Please make sure what you return matches the listing below exactly, minus its pictures.

⁂

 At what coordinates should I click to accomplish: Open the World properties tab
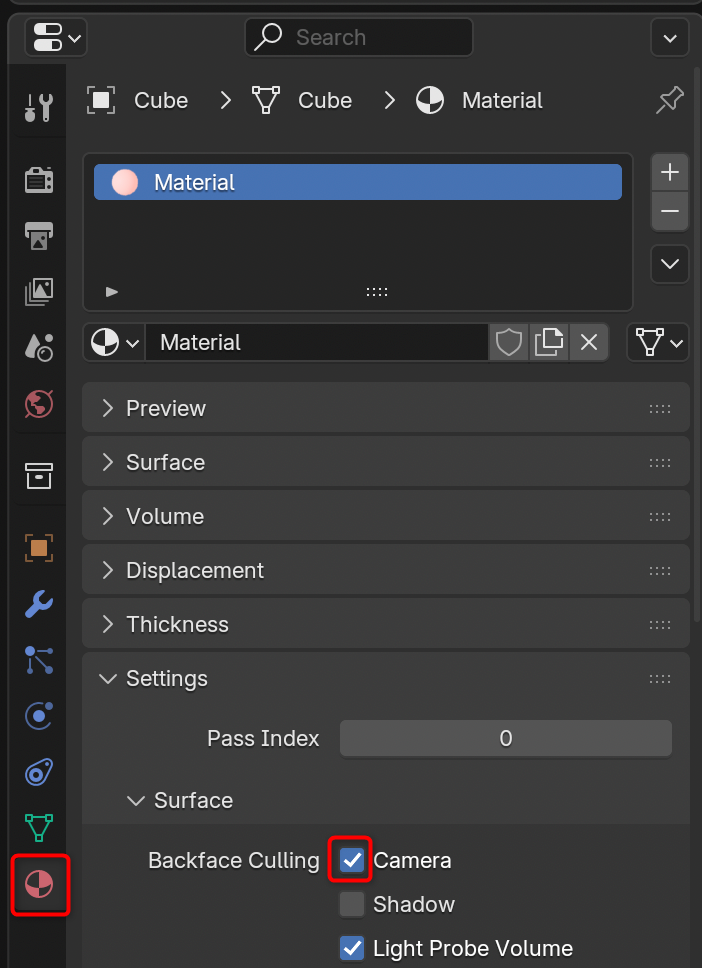point(39,403)
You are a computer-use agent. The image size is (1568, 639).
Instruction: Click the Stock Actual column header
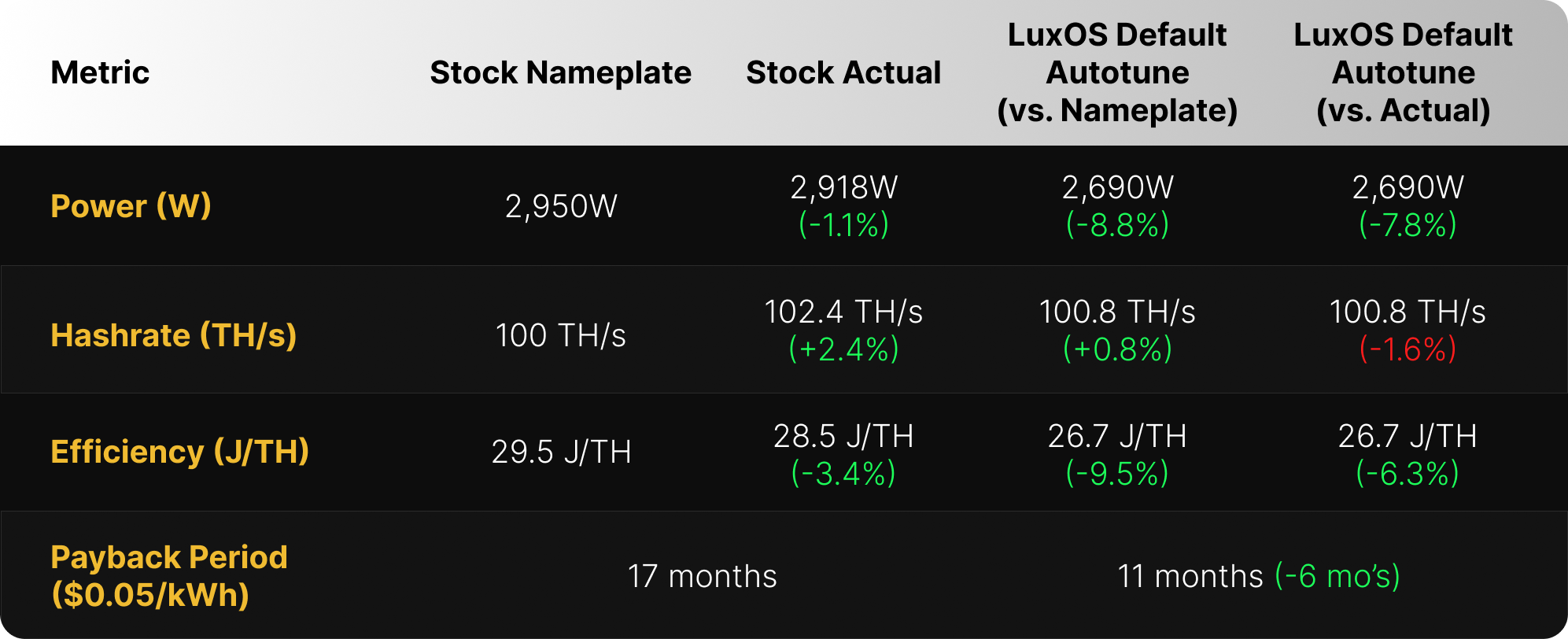(843, 72)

⁂

Reply>
 At what coordinates should I click to accomplish: Open the World properties tab
point(39,403)
You are a computer-use agent. The image size is (1568, 639).
Instruction: Click the Stock Actual column header
(843, 72)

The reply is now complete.